Marguerite, his wife of more than forty years, almost fell off her chair. Or at least, that’s what she felt like doing, like letting herself to the floor and squirm until the nightmare would be all but over and a new sun replaced the dingy darkness of that evening.

Their married sons, Tom and Will, also felt faint by the news. They were bound to be. Especially given that the doctors were always so exuberant, after routine checkups, in telling them that their father’s health was like that of a twenty year-old. 

‘I don’t know if I can do this, boys.’ Mr. Jones sobbed, on yet another evening of despair, while the four of them hugged on the sofa.

Despair at the cost of surgery, despair at the gruesomeness of chemo, despair at the impending pain, despair at why God had let this happen to the family, despair at not knowing if this was a penitence for a particular sin, despair at not making it through it all.

Alone in his church, Mr.
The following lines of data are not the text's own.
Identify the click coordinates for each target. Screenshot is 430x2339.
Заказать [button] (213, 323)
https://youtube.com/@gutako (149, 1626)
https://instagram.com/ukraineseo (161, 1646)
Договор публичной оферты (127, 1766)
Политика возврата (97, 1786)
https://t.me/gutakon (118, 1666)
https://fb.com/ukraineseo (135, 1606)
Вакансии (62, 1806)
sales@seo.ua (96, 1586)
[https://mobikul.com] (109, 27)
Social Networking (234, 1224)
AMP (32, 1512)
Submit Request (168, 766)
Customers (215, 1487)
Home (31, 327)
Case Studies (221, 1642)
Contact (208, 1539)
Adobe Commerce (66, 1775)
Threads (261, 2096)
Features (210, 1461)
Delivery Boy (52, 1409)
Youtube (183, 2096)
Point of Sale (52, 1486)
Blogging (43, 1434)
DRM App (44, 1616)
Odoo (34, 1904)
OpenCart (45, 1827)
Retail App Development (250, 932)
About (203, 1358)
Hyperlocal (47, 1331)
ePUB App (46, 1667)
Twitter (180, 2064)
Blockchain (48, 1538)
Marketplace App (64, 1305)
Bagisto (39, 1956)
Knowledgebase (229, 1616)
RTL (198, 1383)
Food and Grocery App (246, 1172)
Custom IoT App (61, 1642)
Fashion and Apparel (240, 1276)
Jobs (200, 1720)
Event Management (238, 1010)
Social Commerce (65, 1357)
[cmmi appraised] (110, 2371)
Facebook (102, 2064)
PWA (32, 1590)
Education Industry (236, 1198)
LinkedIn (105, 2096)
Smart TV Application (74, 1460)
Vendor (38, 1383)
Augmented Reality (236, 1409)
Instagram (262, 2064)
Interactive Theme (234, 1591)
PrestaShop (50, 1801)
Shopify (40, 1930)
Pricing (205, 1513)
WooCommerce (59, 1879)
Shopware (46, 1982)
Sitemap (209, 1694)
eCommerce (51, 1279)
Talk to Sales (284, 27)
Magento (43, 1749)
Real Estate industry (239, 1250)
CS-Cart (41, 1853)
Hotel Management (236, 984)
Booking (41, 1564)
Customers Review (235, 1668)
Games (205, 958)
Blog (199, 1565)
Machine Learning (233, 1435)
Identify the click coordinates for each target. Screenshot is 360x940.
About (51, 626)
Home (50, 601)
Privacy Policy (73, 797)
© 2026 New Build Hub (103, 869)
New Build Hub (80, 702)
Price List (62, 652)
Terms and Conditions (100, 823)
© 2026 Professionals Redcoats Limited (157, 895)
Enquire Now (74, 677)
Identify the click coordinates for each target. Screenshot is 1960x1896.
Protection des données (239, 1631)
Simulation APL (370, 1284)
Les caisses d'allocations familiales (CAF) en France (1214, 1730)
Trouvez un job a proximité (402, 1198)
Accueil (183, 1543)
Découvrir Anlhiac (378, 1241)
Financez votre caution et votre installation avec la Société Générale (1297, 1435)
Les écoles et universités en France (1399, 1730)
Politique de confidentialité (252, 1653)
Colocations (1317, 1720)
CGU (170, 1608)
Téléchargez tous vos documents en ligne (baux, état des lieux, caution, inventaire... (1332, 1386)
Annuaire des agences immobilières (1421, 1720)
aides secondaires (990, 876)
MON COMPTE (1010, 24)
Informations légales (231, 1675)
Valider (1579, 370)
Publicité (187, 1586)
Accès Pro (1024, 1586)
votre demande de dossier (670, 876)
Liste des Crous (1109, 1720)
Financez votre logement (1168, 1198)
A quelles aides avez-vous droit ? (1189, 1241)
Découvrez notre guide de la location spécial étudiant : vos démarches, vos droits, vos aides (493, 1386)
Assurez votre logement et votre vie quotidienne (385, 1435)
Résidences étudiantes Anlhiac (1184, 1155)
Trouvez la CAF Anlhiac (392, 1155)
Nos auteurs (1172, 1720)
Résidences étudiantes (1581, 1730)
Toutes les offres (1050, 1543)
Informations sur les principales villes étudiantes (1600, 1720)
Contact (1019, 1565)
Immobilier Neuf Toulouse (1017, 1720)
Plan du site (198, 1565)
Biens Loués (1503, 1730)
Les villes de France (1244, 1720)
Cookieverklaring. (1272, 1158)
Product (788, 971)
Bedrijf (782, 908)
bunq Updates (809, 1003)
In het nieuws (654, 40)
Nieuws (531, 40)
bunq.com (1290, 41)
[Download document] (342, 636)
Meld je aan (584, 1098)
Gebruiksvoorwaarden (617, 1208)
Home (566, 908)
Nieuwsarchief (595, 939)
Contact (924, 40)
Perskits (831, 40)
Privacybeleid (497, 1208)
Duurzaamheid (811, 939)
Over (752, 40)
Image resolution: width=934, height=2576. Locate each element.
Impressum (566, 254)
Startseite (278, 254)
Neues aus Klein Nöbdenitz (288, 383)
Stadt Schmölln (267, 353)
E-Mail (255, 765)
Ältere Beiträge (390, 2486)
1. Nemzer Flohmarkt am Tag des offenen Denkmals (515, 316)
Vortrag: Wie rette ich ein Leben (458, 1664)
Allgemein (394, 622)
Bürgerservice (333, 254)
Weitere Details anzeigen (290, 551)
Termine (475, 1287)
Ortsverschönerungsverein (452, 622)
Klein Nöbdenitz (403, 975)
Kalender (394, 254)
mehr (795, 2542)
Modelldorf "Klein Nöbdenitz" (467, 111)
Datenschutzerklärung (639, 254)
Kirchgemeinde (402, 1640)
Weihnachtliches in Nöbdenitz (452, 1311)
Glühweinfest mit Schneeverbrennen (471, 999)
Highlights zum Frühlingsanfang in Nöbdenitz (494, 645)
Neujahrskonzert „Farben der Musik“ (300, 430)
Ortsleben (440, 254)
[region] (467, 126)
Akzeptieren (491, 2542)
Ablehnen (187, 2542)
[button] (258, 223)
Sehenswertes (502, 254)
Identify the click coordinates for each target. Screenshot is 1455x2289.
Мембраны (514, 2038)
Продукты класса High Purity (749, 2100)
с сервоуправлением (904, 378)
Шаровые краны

Jones knelt on the rugged stage, more tears gliding on the sides of his face.

‘This is not fair, Father!’ he screamed, the echo doubling the potency of his timbre. ‘It’s not right! I served you tirelessly! So why?’

He just needed an answer to it, to the ‘why’.

‘I will not serve at this church again! Do you hear me? Never again!’

Dear reader, do you believe in grace? Do you believe that the next day, just as Mr. Jones had lost all faith and the whole family went for another scan, which was a routine ascertainment to check that the tumour was still there, the tumour was no more?

Now, I ask, what makes Man, even men of the church like Mr. Jones, give up too easily on The Remaining Hope sitting on the perching clouds above us all?